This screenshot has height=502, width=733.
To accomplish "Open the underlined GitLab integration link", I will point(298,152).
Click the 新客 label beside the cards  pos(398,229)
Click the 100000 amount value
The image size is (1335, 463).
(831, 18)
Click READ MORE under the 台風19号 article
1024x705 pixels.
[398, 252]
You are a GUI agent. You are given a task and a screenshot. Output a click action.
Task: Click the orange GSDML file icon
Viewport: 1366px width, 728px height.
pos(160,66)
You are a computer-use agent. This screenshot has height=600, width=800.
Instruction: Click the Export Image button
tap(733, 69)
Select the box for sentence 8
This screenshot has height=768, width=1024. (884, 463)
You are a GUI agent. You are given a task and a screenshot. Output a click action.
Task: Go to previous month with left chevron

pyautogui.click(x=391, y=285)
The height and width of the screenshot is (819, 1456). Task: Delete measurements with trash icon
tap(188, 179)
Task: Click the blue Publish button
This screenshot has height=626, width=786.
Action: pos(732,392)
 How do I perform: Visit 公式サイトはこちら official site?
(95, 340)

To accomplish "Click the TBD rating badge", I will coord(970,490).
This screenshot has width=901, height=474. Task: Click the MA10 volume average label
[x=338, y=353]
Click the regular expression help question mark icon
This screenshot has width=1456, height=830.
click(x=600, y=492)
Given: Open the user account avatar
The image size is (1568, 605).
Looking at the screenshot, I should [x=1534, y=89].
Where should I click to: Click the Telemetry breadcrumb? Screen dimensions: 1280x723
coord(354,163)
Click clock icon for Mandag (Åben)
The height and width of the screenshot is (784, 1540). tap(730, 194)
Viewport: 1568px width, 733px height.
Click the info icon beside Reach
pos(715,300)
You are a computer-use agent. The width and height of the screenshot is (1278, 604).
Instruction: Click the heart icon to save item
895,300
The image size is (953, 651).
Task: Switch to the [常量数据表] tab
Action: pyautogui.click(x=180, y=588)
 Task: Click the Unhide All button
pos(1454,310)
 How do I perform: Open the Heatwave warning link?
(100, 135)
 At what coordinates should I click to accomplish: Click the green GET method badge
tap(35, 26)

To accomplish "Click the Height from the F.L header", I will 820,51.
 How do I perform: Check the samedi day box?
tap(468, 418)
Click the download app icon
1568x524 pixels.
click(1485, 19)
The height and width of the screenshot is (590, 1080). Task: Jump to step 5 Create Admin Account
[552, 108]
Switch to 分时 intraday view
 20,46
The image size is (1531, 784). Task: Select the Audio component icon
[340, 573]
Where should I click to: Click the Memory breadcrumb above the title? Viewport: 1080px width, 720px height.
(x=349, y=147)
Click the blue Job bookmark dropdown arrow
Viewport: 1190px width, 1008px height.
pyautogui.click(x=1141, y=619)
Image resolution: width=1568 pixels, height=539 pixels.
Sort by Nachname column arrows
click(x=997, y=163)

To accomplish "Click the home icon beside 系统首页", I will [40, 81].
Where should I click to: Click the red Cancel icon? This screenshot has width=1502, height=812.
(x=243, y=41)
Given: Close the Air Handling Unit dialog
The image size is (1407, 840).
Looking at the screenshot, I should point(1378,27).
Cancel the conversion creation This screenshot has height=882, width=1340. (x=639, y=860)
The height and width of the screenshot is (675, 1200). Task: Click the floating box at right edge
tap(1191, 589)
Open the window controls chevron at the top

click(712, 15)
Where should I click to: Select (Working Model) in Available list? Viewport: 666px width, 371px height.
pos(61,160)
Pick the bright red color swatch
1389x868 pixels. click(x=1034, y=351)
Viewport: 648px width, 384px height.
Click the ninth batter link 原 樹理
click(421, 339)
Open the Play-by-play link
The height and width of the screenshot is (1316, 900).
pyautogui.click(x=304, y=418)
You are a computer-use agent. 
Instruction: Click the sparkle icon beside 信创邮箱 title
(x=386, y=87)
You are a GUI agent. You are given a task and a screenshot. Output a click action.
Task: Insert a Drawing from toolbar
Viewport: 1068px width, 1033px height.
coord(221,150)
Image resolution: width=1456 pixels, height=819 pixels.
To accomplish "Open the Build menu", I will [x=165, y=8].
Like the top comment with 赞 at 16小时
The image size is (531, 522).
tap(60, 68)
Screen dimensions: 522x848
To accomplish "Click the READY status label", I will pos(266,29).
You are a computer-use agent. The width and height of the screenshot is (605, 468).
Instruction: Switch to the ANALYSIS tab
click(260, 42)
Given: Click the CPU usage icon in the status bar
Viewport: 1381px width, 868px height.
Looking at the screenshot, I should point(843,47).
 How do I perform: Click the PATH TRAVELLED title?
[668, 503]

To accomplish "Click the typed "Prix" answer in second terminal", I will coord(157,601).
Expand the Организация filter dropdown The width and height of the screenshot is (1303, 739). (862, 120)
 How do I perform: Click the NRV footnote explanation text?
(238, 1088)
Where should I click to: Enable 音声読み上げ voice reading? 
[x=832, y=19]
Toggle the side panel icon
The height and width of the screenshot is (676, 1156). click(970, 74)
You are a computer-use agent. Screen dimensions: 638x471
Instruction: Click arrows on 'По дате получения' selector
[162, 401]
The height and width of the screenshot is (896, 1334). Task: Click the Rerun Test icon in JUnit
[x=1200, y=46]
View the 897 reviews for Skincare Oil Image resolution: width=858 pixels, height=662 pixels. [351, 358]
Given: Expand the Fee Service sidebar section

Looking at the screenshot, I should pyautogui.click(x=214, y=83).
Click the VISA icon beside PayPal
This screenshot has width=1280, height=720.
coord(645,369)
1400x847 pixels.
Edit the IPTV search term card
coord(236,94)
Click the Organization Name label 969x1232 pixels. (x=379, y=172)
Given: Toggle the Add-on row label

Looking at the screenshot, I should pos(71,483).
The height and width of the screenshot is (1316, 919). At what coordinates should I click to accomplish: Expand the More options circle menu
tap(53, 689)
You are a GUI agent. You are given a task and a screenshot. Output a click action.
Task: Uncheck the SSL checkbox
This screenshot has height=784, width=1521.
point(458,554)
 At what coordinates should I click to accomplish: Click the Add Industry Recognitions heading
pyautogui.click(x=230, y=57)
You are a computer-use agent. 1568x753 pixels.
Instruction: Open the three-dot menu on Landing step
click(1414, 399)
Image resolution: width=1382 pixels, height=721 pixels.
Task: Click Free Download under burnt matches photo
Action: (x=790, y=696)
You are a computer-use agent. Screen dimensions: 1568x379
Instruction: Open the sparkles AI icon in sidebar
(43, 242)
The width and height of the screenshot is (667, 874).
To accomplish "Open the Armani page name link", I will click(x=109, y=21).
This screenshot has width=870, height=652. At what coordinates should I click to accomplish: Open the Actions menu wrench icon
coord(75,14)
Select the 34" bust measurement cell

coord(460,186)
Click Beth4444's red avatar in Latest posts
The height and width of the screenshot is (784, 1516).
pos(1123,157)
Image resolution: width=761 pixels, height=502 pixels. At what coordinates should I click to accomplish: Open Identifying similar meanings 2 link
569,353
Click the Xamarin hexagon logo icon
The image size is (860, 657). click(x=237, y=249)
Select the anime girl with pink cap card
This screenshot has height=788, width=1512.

━━━━━━━━━━

_SHORT PROBLEM:_ Number each line of the entries above in a list, leaving out the blank lines.

_OUTPUT FOR THIS TASK:_
1. This screenshot has height=502, width=733.
2. To accomplish "Open the underlined GitLab integration link", I will point(298,152).
3. Click the 新客 label beside the cards  pos(398,229)
4. Click the 100000 amount value
5. The image size is (1335, 463).
6. (831, 18)
7. Click READ MORE under the 台風19号 article
8. 1024x705 pixels.
9. [398, 252]
10. You are a GUI agent. You are given a task and a screenshot. Output a click action.
11. Task: Click the orange GSDML file icon
12. Viewport: 1366px width, 728px height.
13. pos(160,66)
14. You are a computer-use agent. This screenshot has height=600, width=800.
15. Instruction: Click the Export Image button
16. tap(733, 69)
17. Select the box for sentence 8
18. This screenshot has height=768, width=1024. (884, 463)
19. You are a GUI agent. You are given a task and a screenshot. Output a click action.
20. Task: Go to previous month with left chevron
21. pyautogui.click(x=391, y=285)
22. The height and width of the screenshot is (819, 1456). Task: Delete measurements with trash icon
23. tap(188, 179)
24. Task: Click the blue Publish button
25. This screenshot has height=626, width=786.
26. Action: pos(732,392)
27.  How do I perform: Visit 公式サイトはこちら official site?
28. (95, 340)
29. To accomplish "Click the TBD rating badge", I will coord(970,490).
30. This screenshot has width=901, height=474. Task: Click the MA10 volume average label
31. [x=338, y=353]
32. Click the regular expression help question mark icon
33. This screenshot has width=1456, height=830.
34. click(x=600, y=492)
35. Given: Open the user account avatar
36. The image size is (1568, 605).
37. Looking at the screenshot, I should [x=1534, y=89].
38. Where should I click to: Click the Telemetry breadcrumb? Screen dimensions: 1280x723
39. coord(354,163)
40. Click clock icon for Mandag (Åben)
41. The height and width of the screenshot is (784, 1540). tap(730, 194)
42. Viewport: 1568px width, 733px height.
43. Click the info icon beside Reach
44. pos(715,300)
45. You are a computer-use agent. The width and height of the screenshot is (1278, 604).
46. Instruction: Click the heart icon to save item
47. 895,300
48. The image size is (953, 651).
49. Task: Switch to the [常量数据表] tab
50. Action: pyautogui.click(x=180, y=588)
51.  Task: Click the Unhide All button
52. pos(1454,310)
53.  How do I perform: Open the Heatwave warning link?
54. (100, 135)
55.  At what coordinates should I click to accomplish: Click the green GET method badge
56. tap(35, 26)
57. To accomplish "Click the Height from the F.L header", I will 820,51.
58.  How do I perform: Check the samedi day box?
59. tap(468, 418)
60. Click the download app icon
61. 1568x524 pixels.
62. click(1485, 19)
63. The height and width of the screenshot is (590, 1080). Task: Jump to step 5 Create Admin Account
64. [552, 108]
65. Switch to 分时 intraday view
66.  20,46
67. The image size is (1531, 784). Task: Select the Audio component icon
68. [340, 573]
69. Where should I click to: Click the Memory breadcrumb above the title? Viewport: 1080px width, 720px height.
70. (x=349, y=147)
71. Click the blue Job bookmark dropdown arrow
72. Viewport: 1190px width, 1008px height.
73. pyautogui.click(x=1141, y=619)
74. Image resolution: width=1568 pixels, height=539 pixels.
75. Sort by Nachname column arrows
76. click(x=997, y=163)
77. To accomplish "Click the home icon beside 系统首页", I will [40, 81].
78. Where should I click to: Click the red Cancel icon? This screenshot has width=1502, height=812.
79. (x=243, y=41)
80. Given: Close the Air Handling Unit dialog
81. The image size is (1407, 840).
82. Looking at the screenshot, I should point(1378,27).
83. Cancel the conversion creation This screenshot has height=882, width=1340. (x=639, y=860)
84. The height and width of the screenshot is (675, 1200). Task: Click the floating box at right edge
85. tap(1191, 589)
86. Open the window controls chevron at the top
87. click(712, 15)
88. Where should I click to: Select (Working Model) in Available list? Viewport: 666px width, 371px height.
89. pos(61,160)
90. Pick the bright red color swatch
91. 1389x868 pixels. click(x=1034, y=351)
92. Viewport: 648px width, 384px height.
93. Click the ninth batter link 原 樹理
94. click(421, 339)
95. Open the Play-by-play link
96. The height and width of the screenshot is (1316, 900).
97. pyautogui.click(x=304, y=418)
98. You are a computer-use agent. 
99. Instruction: Click the sparkle icon beside 信创邮箱 title
100. (x=386, y=87)
101. You are a GUI agent. You are given a task and a screenshot. Output a click action.
102. Task: Insert a Drawing from toolbar
103. Viewport: 1068px width, 1033px height.
104. coord(221,150)
105. Image resolution: width=1456 pixels, height=819 pixels.
106. To accomplish "Open the Build menu", I will [x=165, y=8].
107. Like the top comment with 赞 at 16小时
108. The image size is (531, 522).
109. tap(60, 68)
110. Screen dimensions: 522x848
111. To accomplish "Click the READY status label", I will pos(266,29).
112. You are a computer-use agent. The width and height of the screenshot is (605, 468).
113. Instruction: Switch to the ANALYSIS tab
114. click(260, 42)
115. Given: Click the CPU usage icon in the status bar
116. Viewport: 1381px width, 868px height.
117. Looking at the screenshot, I should point(843,47).
118.  How do I perform: Click the PATH TRAVELLED title?
119. [668, 503]
120. To accomplish "Click the typed "Prix" answer in second terminal", I will coord(157,601).
121. Expand the Организация filter dropdown The width and height of the screenshot is (1303, 739). (862, 120)
122.  How do I perform: Click the NRV footnote explanation text?
123. (238, 1088)
124. Where should I click to: Enable 音声読み上げ voice reading? 
125. [x=832, y=19]
126. Toggle the side panel icon
127. The height and width of the screenshot is (676, 1156). click(970, 74)
128. You are a computer-use agent. Screen dimensions: 638x471
129. Instruction: Click arrows on 'По дате получения' selector
130. [162, 401]
131. The height and width of the screenshot is (896, 1334). Task: Click the Rerun Test icon in JUnit
132. [x=1200, y=46]
133. View the 897 reviews for Skincare Oil Image resolution: width=858 pixels, height=662 pixels. [351, 358]
134. Given: Expand the Fee Service sidebar section
135. Looking at the screenshot, I should pyautogui.click(x=214, y=83).
136. Click the VISA icon beside PayPal
137. This screenshot has width=1280, height=720.
138. coord(645,369)
139. 1400x847 pixels.
140. Edit the IPTV search term card
141. coord(236,94)
142. Click the Organization Name label 969x1232 pixels. (x=379, y=172)
143. Given: Toggle the Add-on row label
144. Looking at the screenshot, I should pos(71,483).
145. The height and width of the screenshot is (1316, 919). At what coordinates should I click to accomplish: Expand the More options circle menu
146. tap(53, 689)
147. You are a GUI agent. You are given a task and a screenshot. Output a click action.
148. Task: Uncheck the SSL checkbox
149. This screenshot has height=784, width=1521.
150. point(458,554)
151.  At what coordinates should I click to accomplish: Click the Add Industry Recognitions heading
152. pyautogui.click(x=230, y=57)
153. You are a computer-use agent. 1568x753 pixels.
154. Instruction: Open the three-dot menu on Landing step
155. click(1414, 399)
156. Image resolution: width=1382 pixels, height=721 pixels.
157. Task: Click Free Download under burnt matches photo
158. Action: (x=790, y=696)
159. You are a computer-use agent. Screen dimensions: 1568x379
160. Instruction: Open the sparkles AI icon in sidebar
161. (43, 242)
162. The width and height of the screenshot is (667, 874).
163. To accomplish "Open the Armani page name link", I will click(x=109, y=21).
164. This screenshot has width=870, height=652. At what coordinates should I click to accomplish: Open the Actions menu wrench icon
165. coord(75,14)
166. Select the 34" bust measurement cell
167. coord(460,186)
168. Click Beth4444's red avatar in Latest posts
169. The height and width of the screenshot is (784, 1516).
170. pos(1123,157)
171. Image resolution: width=761 pixels, height=502 pixels. At what coordinates should I click to accomplish: Open Identifying similar meanings 2 link
172. 569,353
173. Click the Xamarin hexagon logo icon
174. The image size is (860, 657). click(x=237, y=249)
175. Select the anime girl with pink cap card
176. This screenshot has height=788, width=1512.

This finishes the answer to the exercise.